→ **TASK REQUIREMENTS**
Render the lines of the records below, starting at the line containing "Viewport: 566px width, 566px height. How do I perform: Select" and ending at the line containing "(x=579, y=320)", as a Markdown table with the columns No. and Line. Number each row, skip blank lines, and leave out the pictures.

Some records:
———

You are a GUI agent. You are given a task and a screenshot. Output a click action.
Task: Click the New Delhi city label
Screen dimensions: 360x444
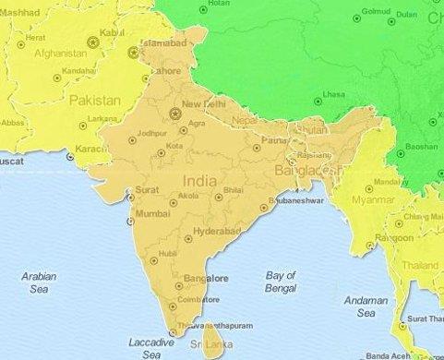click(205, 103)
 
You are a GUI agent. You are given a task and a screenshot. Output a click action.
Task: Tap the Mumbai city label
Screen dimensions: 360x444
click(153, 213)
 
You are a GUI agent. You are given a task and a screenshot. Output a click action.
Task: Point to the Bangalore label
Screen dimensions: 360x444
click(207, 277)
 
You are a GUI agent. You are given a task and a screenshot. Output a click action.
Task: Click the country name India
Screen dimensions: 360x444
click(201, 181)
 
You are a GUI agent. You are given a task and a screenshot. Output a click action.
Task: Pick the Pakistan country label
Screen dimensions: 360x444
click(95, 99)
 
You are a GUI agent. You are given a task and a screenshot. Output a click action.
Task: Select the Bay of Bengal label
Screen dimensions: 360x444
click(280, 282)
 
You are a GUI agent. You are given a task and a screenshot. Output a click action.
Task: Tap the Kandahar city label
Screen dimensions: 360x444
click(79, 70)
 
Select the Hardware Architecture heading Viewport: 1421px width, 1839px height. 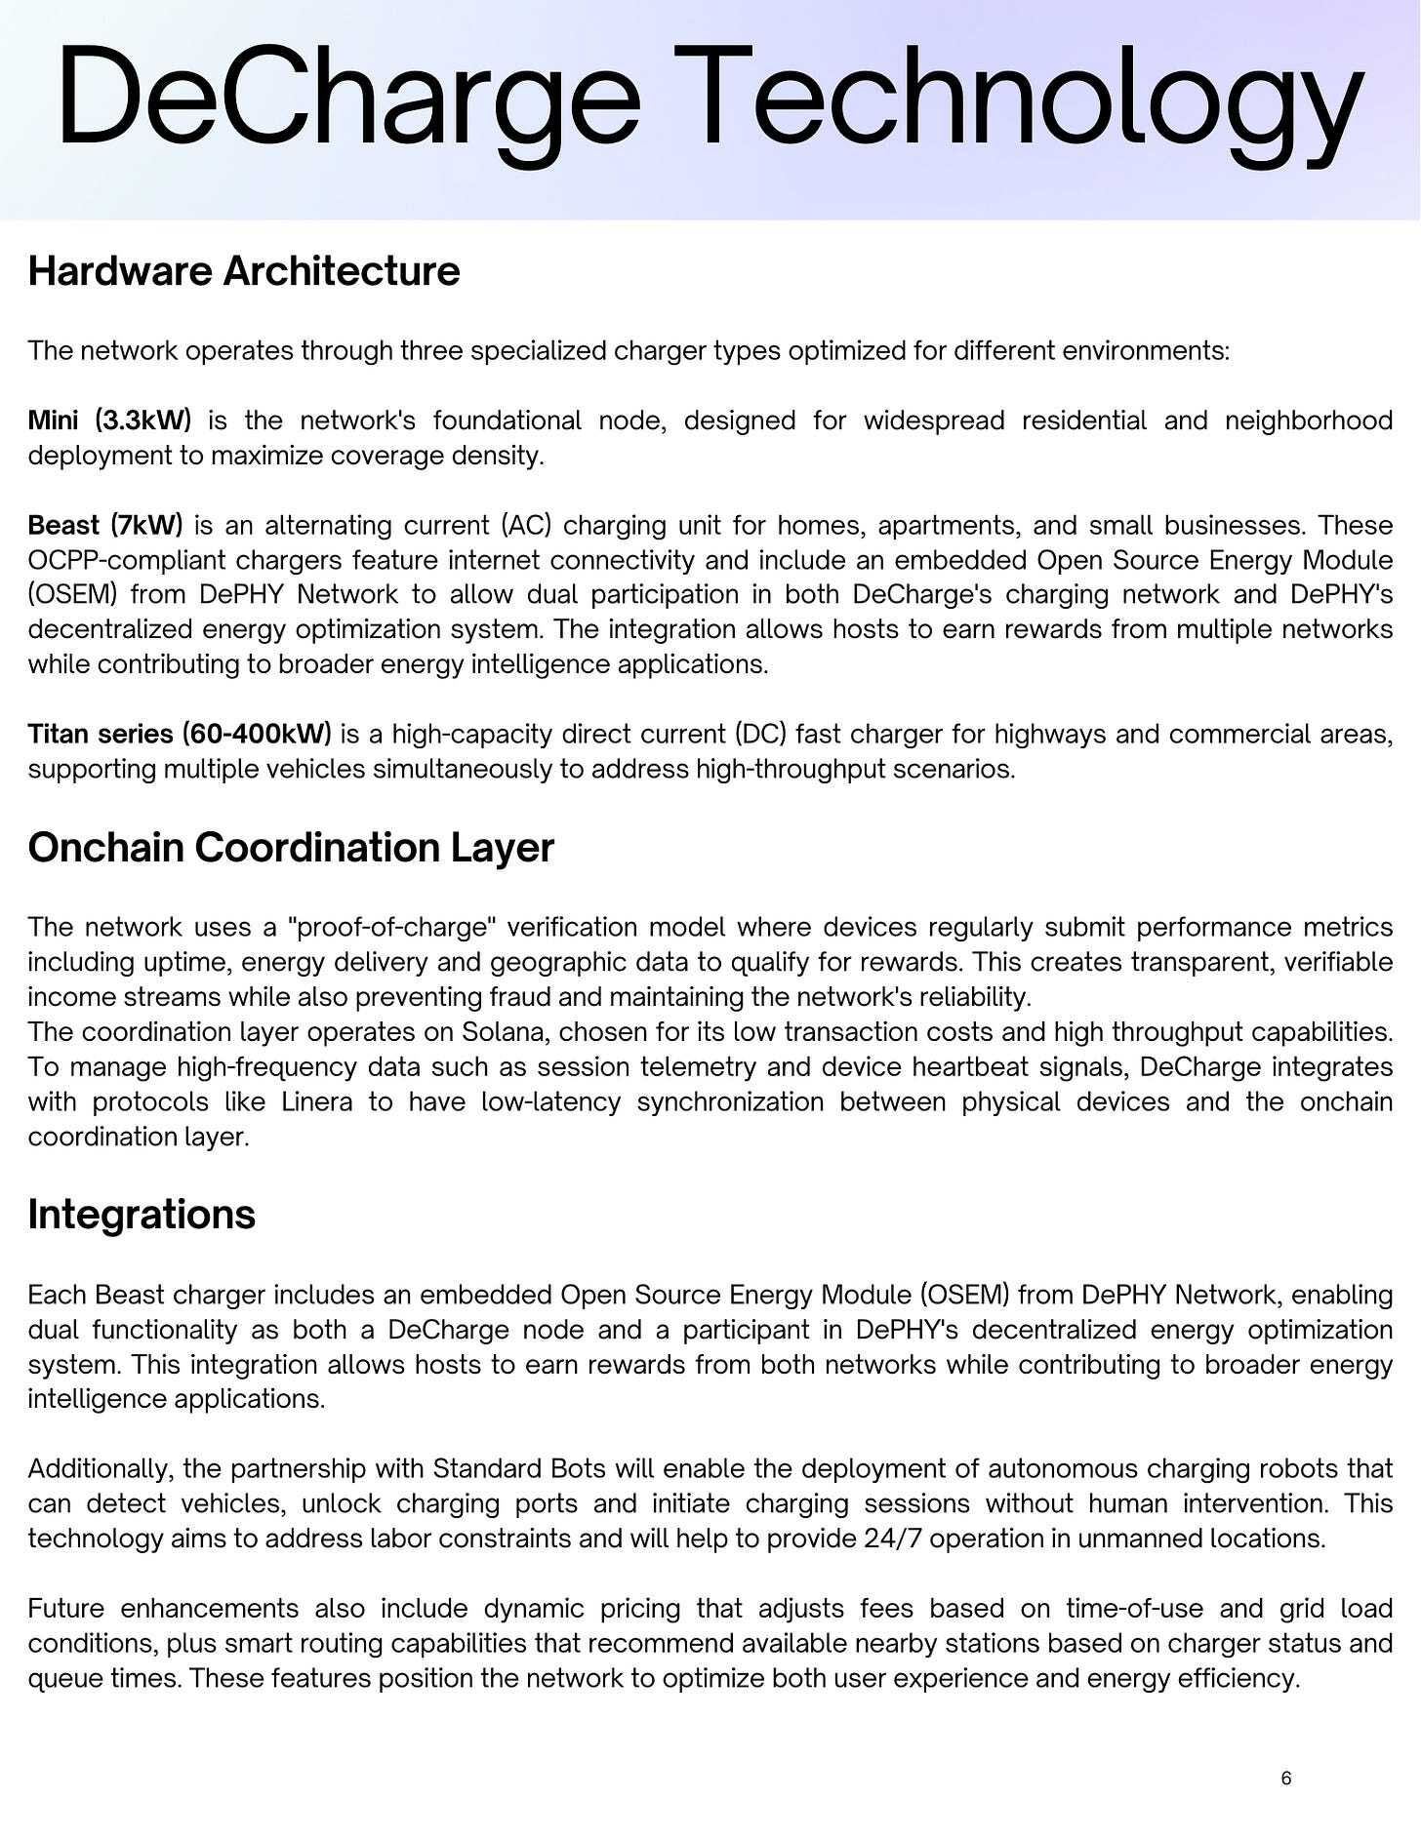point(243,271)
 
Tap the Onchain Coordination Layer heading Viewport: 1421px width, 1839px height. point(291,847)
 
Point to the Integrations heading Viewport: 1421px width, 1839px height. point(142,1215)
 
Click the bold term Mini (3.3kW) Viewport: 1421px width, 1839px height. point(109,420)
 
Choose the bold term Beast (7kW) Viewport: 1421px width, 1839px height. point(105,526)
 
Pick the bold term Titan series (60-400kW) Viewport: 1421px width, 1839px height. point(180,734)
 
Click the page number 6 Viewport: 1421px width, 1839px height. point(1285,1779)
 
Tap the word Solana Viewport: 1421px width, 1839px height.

———

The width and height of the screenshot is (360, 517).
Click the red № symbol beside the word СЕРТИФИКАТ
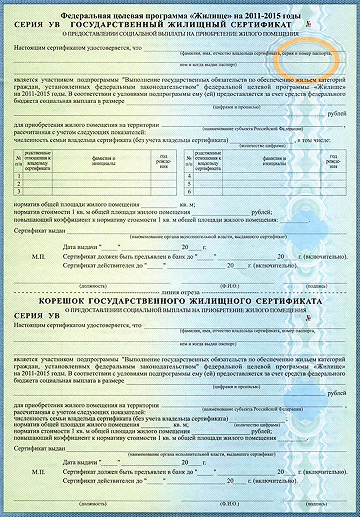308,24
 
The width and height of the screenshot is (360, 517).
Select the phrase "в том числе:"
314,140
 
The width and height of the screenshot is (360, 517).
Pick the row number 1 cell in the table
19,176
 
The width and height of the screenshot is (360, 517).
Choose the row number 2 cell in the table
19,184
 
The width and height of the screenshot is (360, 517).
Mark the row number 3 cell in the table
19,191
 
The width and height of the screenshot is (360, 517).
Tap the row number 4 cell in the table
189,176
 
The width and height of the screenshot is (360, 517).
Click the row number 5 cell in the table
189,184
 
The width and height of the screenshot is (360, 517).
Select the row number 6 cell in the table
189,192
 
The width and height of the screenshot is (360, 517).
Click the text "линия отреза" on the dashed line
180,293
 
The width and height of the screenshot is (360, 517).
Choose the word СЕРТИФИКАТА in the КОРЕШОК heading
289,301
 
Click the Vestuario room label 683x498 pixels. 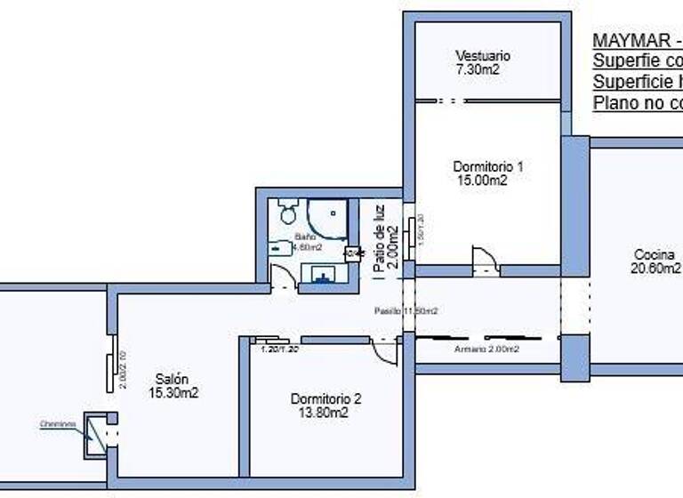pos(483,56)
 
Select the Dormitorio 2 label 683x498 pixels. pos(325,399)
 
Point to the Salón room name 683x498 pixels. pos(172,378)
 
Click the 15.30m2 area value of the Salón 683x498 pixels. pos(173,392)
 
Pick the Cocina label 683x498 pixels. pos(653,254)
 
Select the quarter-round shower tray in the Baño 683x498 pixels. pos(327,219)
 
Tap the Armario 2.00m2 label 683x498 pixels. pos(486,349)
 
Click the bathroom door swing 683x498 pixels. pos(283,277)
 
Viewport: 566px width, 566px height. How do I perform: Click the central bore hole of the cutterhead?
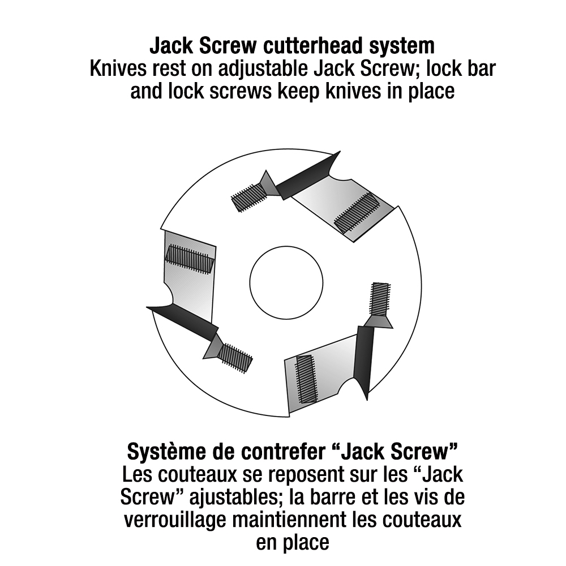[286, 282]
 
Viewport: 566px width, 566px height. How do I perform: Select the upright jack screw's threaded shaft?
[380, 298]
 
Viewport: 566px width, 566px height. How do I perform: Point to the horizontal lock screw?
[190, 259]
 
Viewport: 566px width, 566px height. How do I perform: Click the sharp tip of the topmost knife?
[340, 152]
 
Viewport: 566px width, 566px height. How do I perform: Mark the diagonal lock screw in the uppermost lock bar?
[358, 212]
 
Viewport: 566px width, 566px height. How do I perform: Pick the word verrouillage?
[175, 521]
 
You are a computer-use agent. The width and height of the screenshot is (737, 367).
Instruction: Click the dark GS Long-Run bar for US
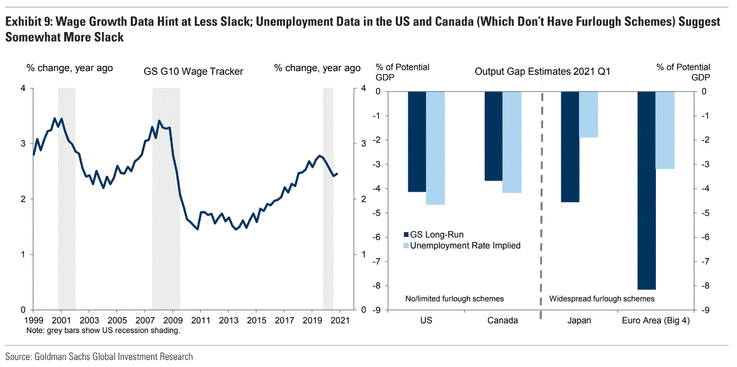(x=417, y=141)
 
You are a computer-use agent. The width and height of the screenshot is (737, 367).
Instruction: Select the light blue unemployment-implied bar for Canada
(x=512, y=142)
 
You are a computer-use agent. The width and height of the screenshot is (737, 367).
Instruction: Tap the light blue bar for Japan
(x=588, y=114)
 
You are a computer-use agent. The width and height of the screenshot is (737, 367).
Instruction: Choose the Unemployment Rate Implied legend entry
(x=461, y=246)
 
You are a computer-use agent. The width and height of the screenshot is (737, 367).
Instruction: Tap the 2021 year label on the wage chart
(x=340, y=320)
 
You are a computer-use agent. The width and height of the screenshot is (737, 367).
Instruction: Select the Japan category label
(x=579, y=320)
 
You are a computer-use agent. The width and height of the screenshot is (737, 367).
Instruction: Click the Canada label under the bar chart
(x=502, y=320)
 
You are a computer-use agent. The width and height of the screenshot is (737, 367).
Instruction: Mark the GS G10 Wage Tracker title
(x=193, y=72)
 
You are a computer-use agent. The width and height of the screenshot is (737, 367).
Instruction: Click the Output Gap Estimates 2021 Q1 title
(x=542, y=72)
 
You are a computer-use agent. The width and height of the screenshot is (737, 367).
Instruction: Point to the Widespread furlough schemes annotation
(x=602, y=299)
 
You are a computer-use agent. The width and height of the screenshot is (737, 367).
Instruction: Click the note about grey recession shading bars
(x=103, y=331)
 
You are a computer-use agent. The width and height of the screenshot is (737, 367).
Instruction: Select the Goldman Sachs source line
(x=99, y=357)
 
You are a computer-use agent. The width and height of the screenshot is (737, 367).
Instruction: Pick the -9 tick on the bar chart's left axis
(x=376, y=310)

———

→ **TASK OUTPUT**
| No. | Line |
|---|---|
| 1 | Viewport: 566px width, 566px height. How do I perform: Select the upright jack screw's threaded shaft? |
| 2 | [380, 298] |
| 3 | Viewport: 566px width, 566px height. How do I perform: Point to the horizontal lock screw? |
| 4 | [190, 259] |
| 5 | Viewport: 566px width, 566px height. How do I perform: Click the sharp tip of the topmost knife? |
| 6 | [340, 152] |
| 7 | Viewport: 566px width, 566px height. How do I perform: Mark the diagonal lock screw in the uppermost lock bar? |
| 8 | [358, 212] |
| 9 | Viewport: 566px width, 566px height. How do I perform: Pick the word verrouillage? |
| 10 | [175, 521] |
| 11 | You are a computer-use agent. The width and height of the screenshot is (737, 367). |
| 12 | Instruction: Click the dark GS Long-Run bar for US |
| 13 | (x=417, y=141) |
| 14 | You are a computer-use agent. The width and height of the screenshot is (737, 367). |
| 15 | Instruction: Select the light blue unemployment-implied bar for Canada |
| 16 | (x=512, y=142) |
| 17 | You are a computer-use agent. The width and height of the screenshot is (737, 367). |
| 18 | Instruction: Tap the light blue bar for Japan |
| 19 | (x=588, y=114) |
| 20 | You are a computer-use agent. The width and height of the screenshot is (737, 367). |
| 21 | Instruction: Choose the Unemployment Rate Implied legend entry |
| 22 | (x=461, y=246) |
| 23 | You are a computer-use agent. The width and height of the screenshot is (737, 367). |
| 24 | Instruction: Tap the 2021 year label on the wage chart |
| 25 | (x=340, y=320) |
| 26 | You are a computer-use agent. The width and height of the screenshot is (737, 367). |
| 27 | Instruction: Select the Japan category label |
| 28 | (x=579, y=320) |